### Aim of the task
Present each line of the records below as an item in a numbered list, omitting blank lines. Leave the pictures out of the answer.

Source data
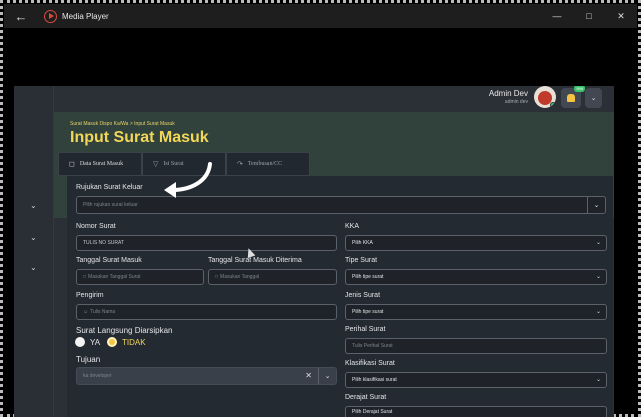  Describe the element at coordinates (545, 97) in the screenshot. I see `avatar` at that location.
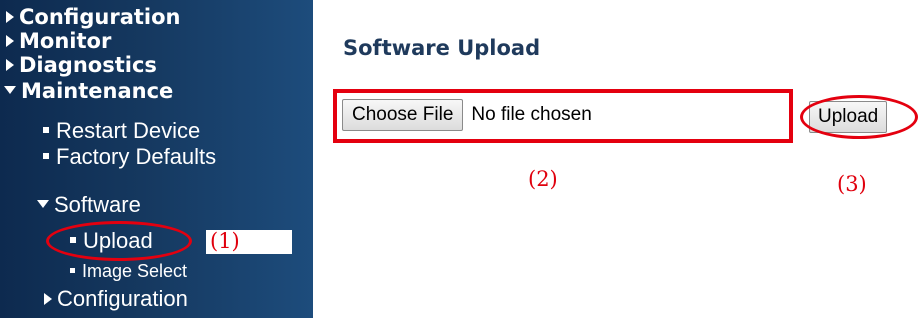 This screenshot has width=922, height=318. What do you see at coordinates (98, 91) in the screenshot?
I see `sidebar-item-label: Maintenance` at bounding box center [98, 91].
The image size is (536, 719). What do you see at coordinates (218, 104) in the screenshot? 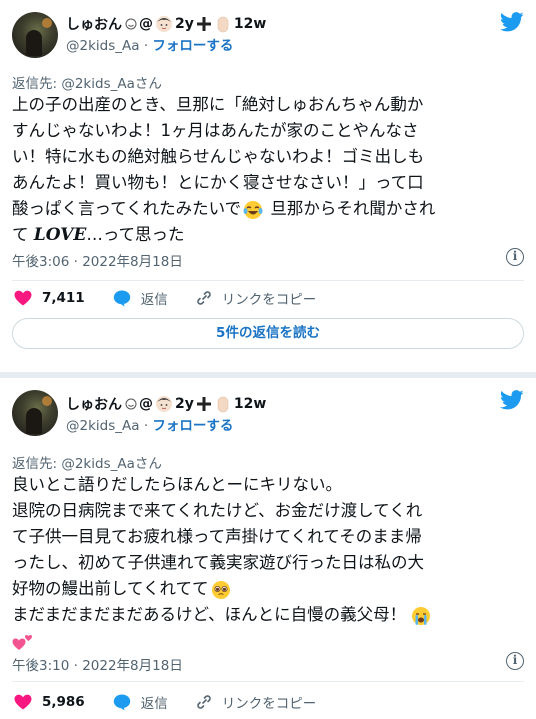
I see `text-line: 上の子の出産のとき、旦那に「絶対しゅおんちゃん動か` at bounding box center [218, 104].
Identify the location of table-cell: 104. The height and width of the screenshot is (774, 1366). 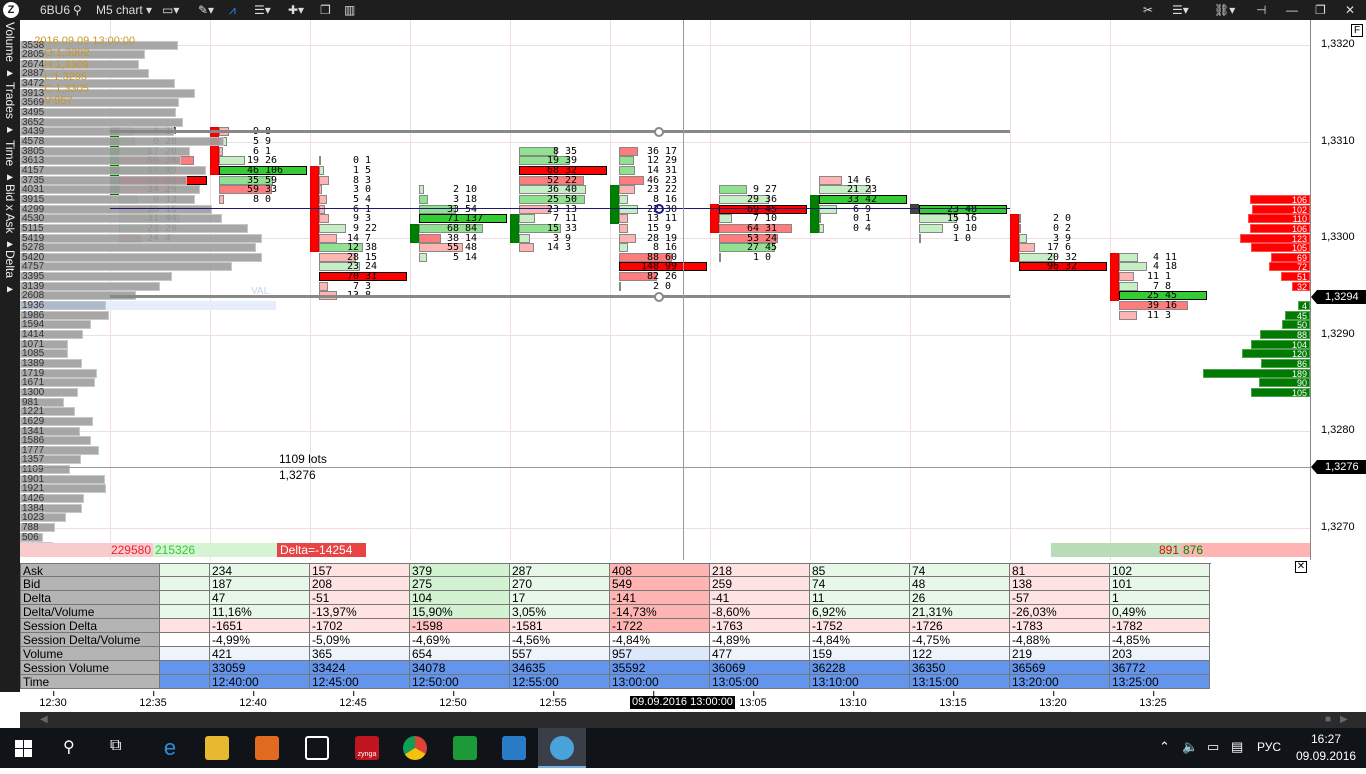
(460, 598).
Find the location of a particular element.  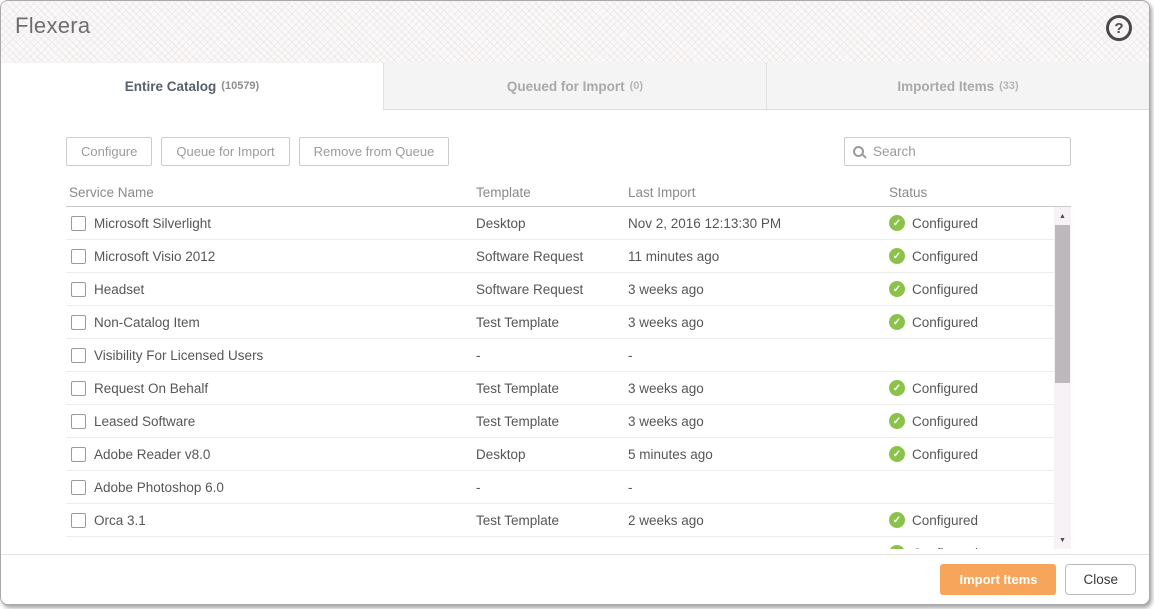

service-name: Adobe Reader v8.0 is located at coordinates (152, 454).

### Answer area
1.   Describe the element at coordinates (545, 97) in the screenshot. I see `avatar` at that location.
2.  This screenshot has width=922, height=318. What do you see at coordinates (98, 91) in the screenshot?
3. I see `sidebar-item-label: Maintenance` at bounding box center [98, 91].
4. The image size is (536, 719). What do you see at coordinates (218, 104) in the screenshot? 
5. I see `text-line: 上の子の出産のとき、旦那に「絶対しゅおんちゃん動か` at bounding box center [218, 104].
6. Identify the location of table-cell: 104. The height and width of the screenshot is (774, 1366). 
7. (460, 598).
8. Find the location of a particular element.  
9. service-name: Adobe Reader v8.0 is located at coordinates (152, 454).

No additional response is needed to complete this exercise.